### TEXT PROVIDED
○ ○ ○ ○ ○ ○ ○
In Boundaries there are many aspects that at first sight seem to be contradicting the main statements of the Bible. So, an extreme of boundaries may be irresponsibility or using the notion “to set limits” as an excuse to say “No”. The thing is that without a strong biblical background or the support of those having it these concepts can easily be misapplied and used as weapons instead of defenses to protect ourselves. Nevertheless, the risk of misapplication of the concepts does not negate the fact that this book is biblically sound, and promotes the concept that enable to build healthy relationships, if applied correctly.

Both books include information on how others will react on the changes in the reader’s behavior when he or she starts to apply the authors’ recommendations. They are the opposite. In case of setting limits, it is inability of friends and relatives to accept the existence of your private space and attempts to intrude into it. In case of helping people, it is resistance of the person to be helped to the helper’s intrusion into his private space, even if it is as smooth as possible. Significant is that in both cases the reactions like these are unhealthy and need proper examining and healing. Dr. Collins even states that in some cases it is almost impossible to help by oneself and in this case the professional assistance becomes compulsory.

In spite of the fact that the book How to Be a People Helper by Gary R. Collins is meant to teach people help others, it does not imply rejecting all one’s interests at all. One of its chapters is devoted to the ability to help oneself and keep from carrying too many burdens. Thus, the author of the book also exposes many myths that some Christian believers have about the setting of boundaries. These include the implicit belief that good Christians are always available for assistance and have no boundaries at all. Too many Christians mistakenly believe that to set boundaries is to injure someone, to be egocentric or, in the case of leader-following interactions, to be disobedient.
○ ○ ○ ○ ○ ○ ○
### Stored records
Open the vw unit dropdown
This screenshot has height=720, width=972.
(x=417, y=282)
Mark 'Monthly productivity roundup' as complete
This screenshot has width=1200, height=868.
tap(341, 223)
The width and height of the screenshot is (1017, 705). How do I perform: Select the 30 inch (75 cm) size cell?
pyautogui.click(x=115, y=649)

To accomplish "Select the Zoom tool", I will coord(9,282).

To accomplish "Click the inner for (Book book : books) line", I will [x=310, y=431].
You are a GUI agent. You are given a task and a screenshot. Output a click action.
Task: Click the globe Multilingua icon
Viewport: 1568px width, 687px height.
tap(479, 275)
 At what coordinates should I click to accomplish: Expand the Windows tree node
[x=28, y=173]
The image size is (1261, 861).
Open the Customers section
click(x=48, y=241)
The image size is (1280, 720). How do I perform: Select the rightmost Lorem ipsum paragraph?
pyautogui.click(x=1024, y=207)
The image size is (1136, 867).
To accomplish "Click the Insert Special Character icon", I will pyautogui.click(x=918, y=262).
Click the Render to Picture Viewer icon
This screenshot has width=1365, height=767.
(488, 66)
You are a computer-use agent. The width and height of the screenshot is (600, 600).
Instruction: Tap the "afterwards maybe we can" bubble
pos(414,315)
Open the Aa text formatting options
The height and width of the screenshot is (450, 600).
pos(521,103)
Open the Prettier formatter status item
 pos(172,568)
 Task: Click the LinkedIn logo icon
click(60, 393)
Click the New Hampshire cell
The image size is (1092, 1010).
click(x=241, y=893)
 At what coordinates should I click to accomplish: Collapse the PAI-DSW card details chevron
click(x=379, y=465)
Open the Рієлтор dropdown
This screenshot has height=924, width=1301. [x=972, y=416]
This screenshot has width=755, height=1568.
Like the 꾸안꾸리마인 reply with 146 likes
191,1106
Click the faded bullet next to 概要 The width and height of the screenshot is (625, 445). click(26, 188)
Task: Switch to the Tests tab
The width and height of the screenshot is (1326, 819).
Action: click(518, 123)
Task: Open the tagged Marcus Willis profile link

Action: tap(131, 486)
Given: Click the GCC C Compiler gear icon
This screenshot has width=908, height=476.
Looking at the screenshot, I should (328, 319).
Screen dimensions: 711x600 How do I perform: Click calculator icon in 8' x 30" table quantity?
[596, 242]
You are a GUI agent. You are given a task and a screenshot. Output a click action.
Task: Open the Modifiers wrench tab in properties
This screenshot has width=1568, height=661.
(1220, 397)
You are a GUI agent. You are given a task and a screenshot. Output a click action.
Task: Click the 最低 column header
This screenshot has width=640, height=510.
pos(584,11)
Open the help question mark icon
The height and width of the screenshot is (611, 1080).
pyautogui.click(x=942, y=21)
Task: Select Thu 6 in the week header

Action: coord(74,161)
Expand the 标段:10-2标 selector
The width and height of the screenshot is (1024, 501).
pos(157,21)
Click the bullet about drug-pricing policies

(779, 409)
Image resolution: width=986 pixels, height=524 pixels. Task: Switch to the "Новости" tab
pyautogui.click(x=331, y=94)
○ ○ ○ ○ ○ ○ ○
### WHAT NEEDS TO BE DONE
Copy the text on boundaries and helping others in full, word for word. The items above are separate material, unrelated to the text on boundaries and helping others.

### EXERCISE ANSWER
In Boundaries there are many aspects that at first sight seem to be contradicting the main statements of the Bible. So, an extreme of boundaries may be irresponsibility or using the notion “to set limits” as an excuse to say “No”. The thing is that without a strong biblical background or the support of those having it these concepts can easily be misapplied and used as weapons instead of defenses to protect ourselves. Nevertheless, the risk of misapplication of the concepts does not negate the fact that this book is biblically sound, and promotes the concept that enable to build healthy relationships, if applied correctly.

Both books include information on how others will react on the changes in the reader’s behavior when he or she starts to apply the authors’ recommendations. They are the opposite. In case of setting limits, it is inability of friends and relatives to accept the existence of your private space and attempts to intrude into it. In case of helping people, it is resistance of the person to be helped to the helper’s intrusion into his private space, even if it is as smooth as possible. Significant is that in both cases the reactions like these are unhealthy and need proper examining and healing. Dr. Collins even states that in some cases it is almost impossible to help by oneself and in this case the professional assistance becomes compulsory.

In spite of the fact that the book How to Be a People Helper by Gary R. Collins is meant to teach people help others, it does not imply rejecting all one’s interests at all. One of its chapters is devoted to the ability to help oneself and keep from carrying too many burdens. Thus, the author of the book also exposes many myths that some Christian believers have about the setting of boundaries. These include the implicit belief that good Christians are always available for assistance and have no boundaries at all. Too many Christians mistakenly believe that to set boundaries is to injure someone, to be egocentric or, in the case of leader-following interactions, to be disobedient.